Романцев нахмурился. Своей вины он не ощущал, действовал строго по Уставу, а Кондратьев упорно уводил его в спорную зону, где озвученный приказ можно истолковывать двояко.
– А как тогда прикажете относиться к предателям Родины? Мало того что эти двое струсили, так они еще подвергли смертельной опасности своих боевых товарищей, расположившихся на отдых. Если бы мы не заметили вовремя их отсутствие, то немцы могли бы нас взять в плен или просто расстрелять спящими! Такие случаи не единичны, и вы об этом знаете не хуже меня, – выдержал Тимофей взгляд подполковника.
– Меня смущает другое, ваше решение попахивает партизанщиной, а вы все-таки командир регулярной армии, пусть и находившейся в окружении.
– Предатели были приговорены и расстреляны данной мне властью в период боевых действий. На это тоже есть особый приказ товарища Сталина.
Подполковник Кондратьев немного помолчал, после чего со значением произнес:
– Вижу, у вас есть ответы на все мои вопросы. Хорошие они или плохие, это еще предстоит решить, но вы мне объясните такой случай: у одного из офицеров, влившихся в ваш отряд, обнаружилась немецкая листовка. Как же вы с ним изволили поступить?

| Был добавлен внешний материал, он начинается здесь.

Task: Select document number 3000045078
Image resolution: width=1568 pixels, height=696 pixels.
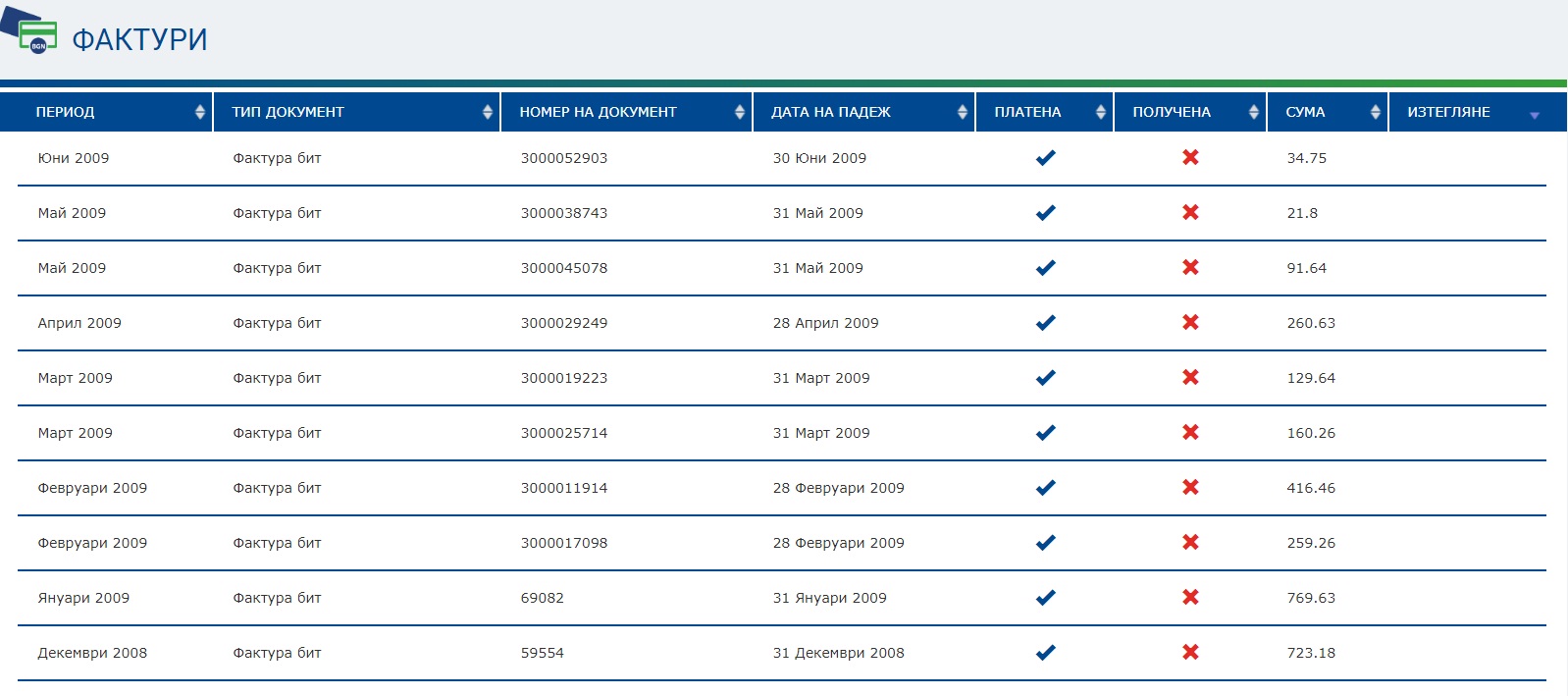Action: coord(564,268)
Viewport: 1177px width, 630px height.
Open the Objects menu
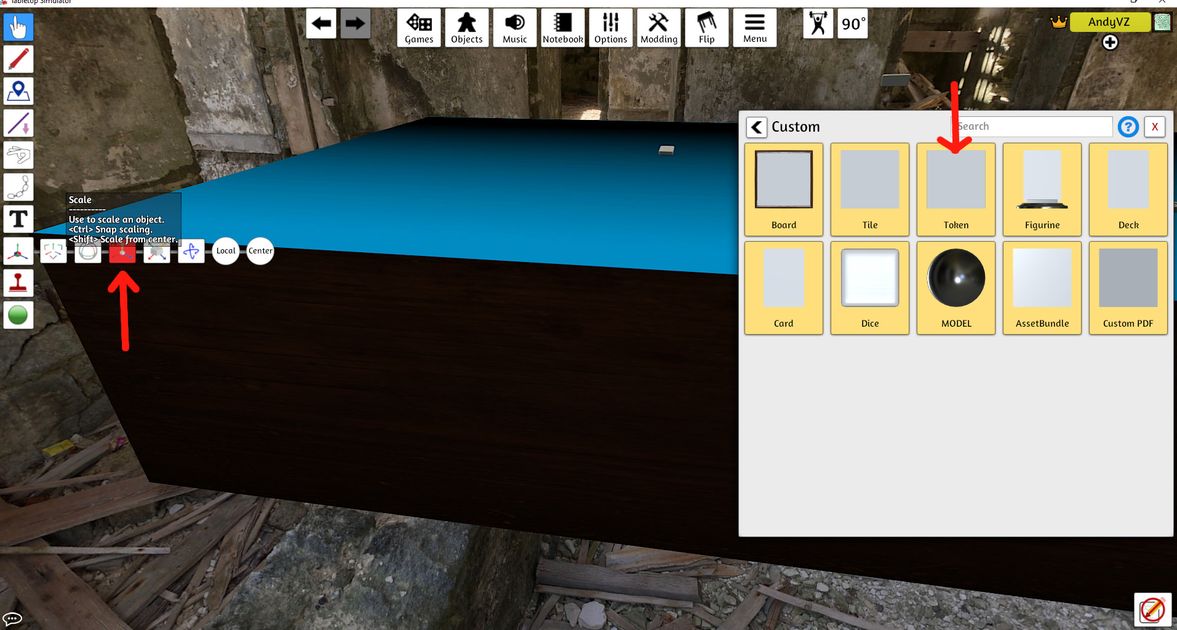[466, 28]
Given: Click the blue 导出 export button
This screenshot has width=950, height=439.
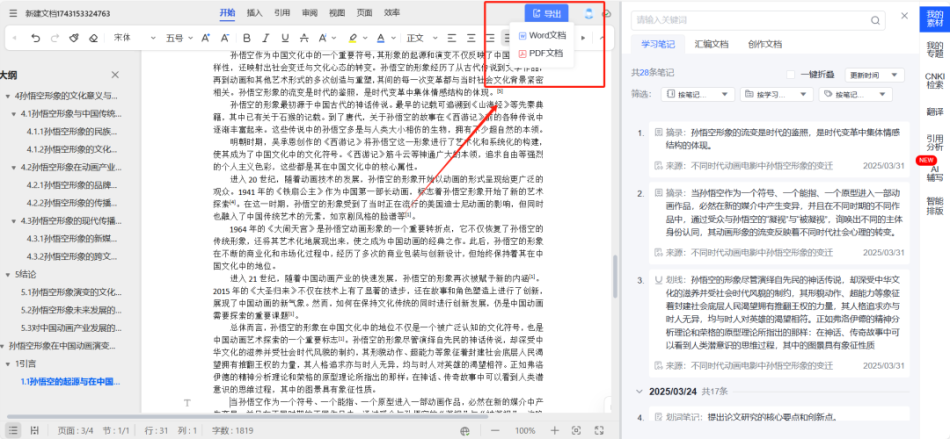Looking at the screenshot, I should 546,13.
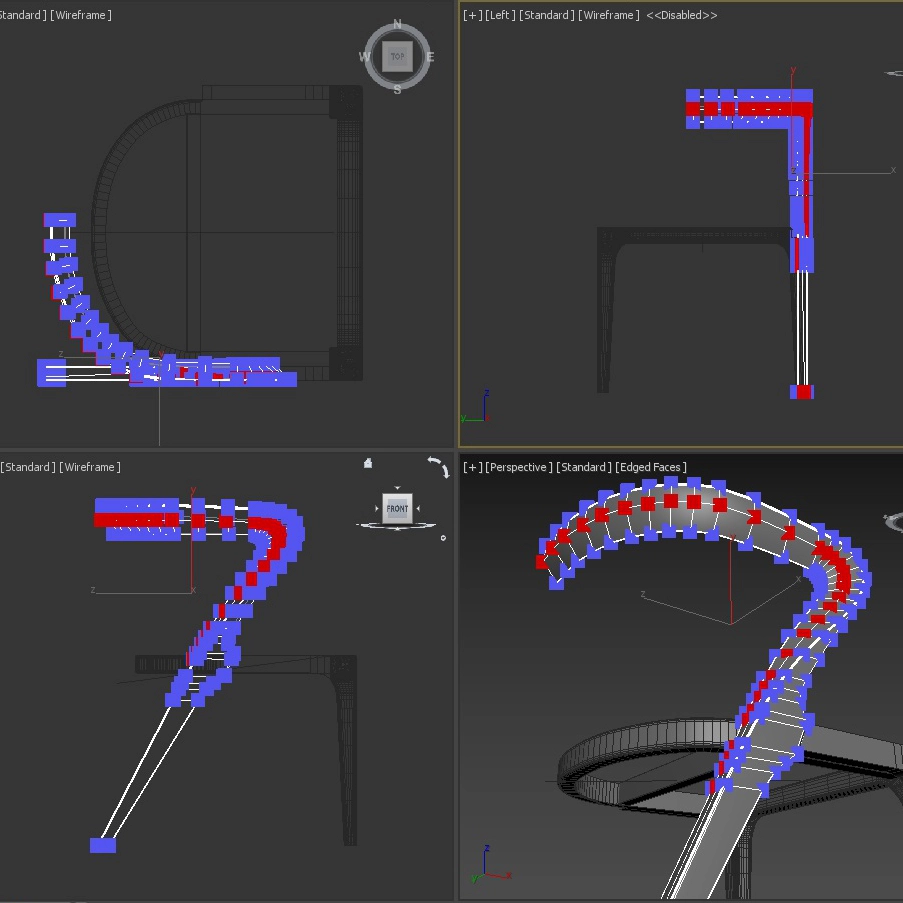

Кондратьев обладал недюжинным чутьем, оперативной хваткой, выбраться из его «дружеских объятий» было непросто. Впившись взглядом в Романцева, он старался подмечать малейшее движение лицевого нерва.
– Действительно, такой случай был… Речь идет о старшем лейтенанте Несчетном Глебе Валерьевиче, заслуженном офицере, награжденном в Финскую орденом Боевого Красного Знамени…
– Вы видели его документы?
– Так точно! Ничего такого я не обнаружил. Военный билет был в порядке.
– Продолжайте.
– Наша дозорная группа натолкнулась на него уже истекающего кровью в одном из оврагов, где он скрывался от немцев. Ранен он был в руку. Пролежал бы еще день-другой, и спасти его было бы уже нельзя.
– Значит, вы с ним побеседовали?
– Да. Записал его фамилию, имя, из какой он части. Все это зафиксировано в моем блокноте. Потом все сказанное мною подтвердилось особистами.
– Вы не интересовались, откуда он родом, кто его родители?
– В окружении было не до политбесед, нам нужно было выжить.
– Что было потом?
– У нас оставались кое-какие медикаменты. Наш фельдшер обработал его рану, наложил чистую повязку. Дело пошло на поправку. Потом красноармеец Баширов доложил мне, что видел у Несчетного листовку.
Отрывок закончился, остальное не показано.